Entrepreneur-media practitioner RJ Ledesma is not afraid of the pandemic’s impact on his businesses, especially Mercato Centrale. Instead, he welcomes it as a chance to grow his business and develop even more as an entrepreneur.
In a recent online interview for Philstar.com‘s show “Slam Book,” the 47-year-old who broke into public consciousness as the star of the Royal Tru Orange commercial decades back, described the pandemic as an opportunity to be seized. It’s a chance to be creative, retool and reboot for the new normal and the next.
“An entrepreneur sees opportunities to create amid a situation, good or bad. And it’s not being an opportunist,” he pointed out.
It’s being able to solve problems that irritate everyone, and earning along the way. That’s his first tip to those who want to earn their first million. The second is sound financial investments or setting aside money for the future.
Although he follows the two options, Ledesma would rather talk lengthily about the first, and guide aspiring entrepreneurs as well. He cites lessons from Phoenix Petroleum president Bong Fadullon, who advised Ledesma not to wait until the pandemic is over to recondition his business.
According to Ledesma, Fadullon urged him to come up with ways to reopen the business right during the pandemic. Otherwise, things will not be the same again.
Mercato Centrale had to close at the height of the pandemic because people shunned mass gatherings. But instead of doing nothing over the closure, the Ledesmas decided to fight using their entrepreneurial mindset.
RJ and wife Vanessa seized the opportunity to develop al fresco markets that is the rage during the pandemic, and came up with an outdoor market. They gathered food vendors in destinations in BGC, SM by the Bay, UpTown Bonifacio, McKinley Hill, Eastwood and Nuvali. People feel safe because of social distancing and health protocols.

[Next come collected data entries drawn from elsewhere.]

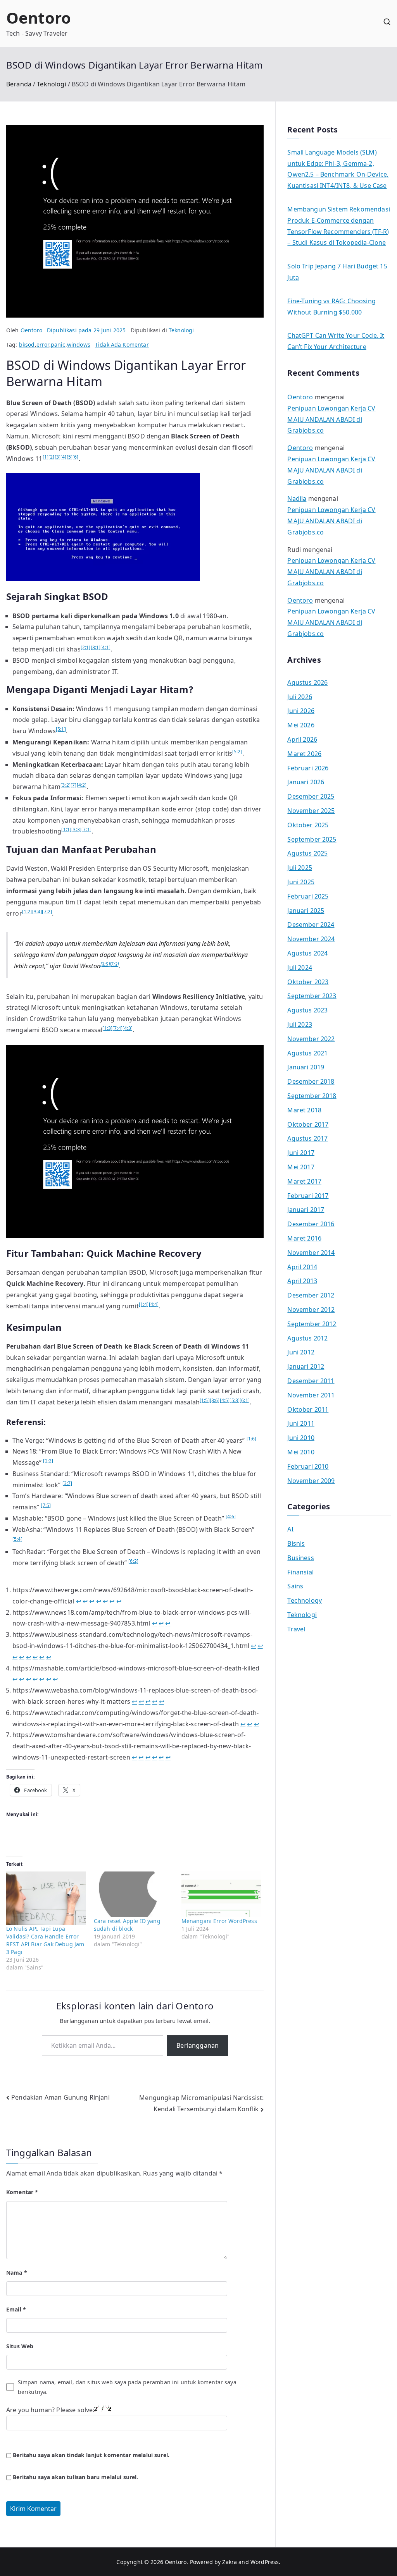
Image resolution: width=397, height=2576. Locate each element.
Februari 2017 (307, 1195)
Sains (295, 1586)
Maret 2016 (304, 1238)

The pain point from rising delivery fees due to kitchens located far from one another, was gone. Vendors didn’t have to log in extra miles to deliver his goods, and therefore jack up the selling price. Online deliveries made things even more convenient for vendors and customers.
This is why Ledesma insists that contrary to public perception, the food market is growing. It’s far from saturated. There’s plenty of room for aspiring “foodpreneurs.”
For him, the most important tip is to find out or create a dish that’s not easily duplicated. Do you have a secret sauce? A special machine? A skill set? Originality is the key.
People do not just buy the food, but the story behind it. Let your dish tell a story. Is it a heritage dish from your ancestors? Is it your comfort food abroad? Did it come from your home province? Is it a fusion dish you brought home with you from a job in the Middle East?
Like many things in life, doing business is a matter of grit and determination. Ledesma shows that entrepreneurs can survive the worst by hanging on and thinking of ways to turn a crisis into an opportunity.
Non-entrepreneurs can also learn a lot from this lesson in persistence.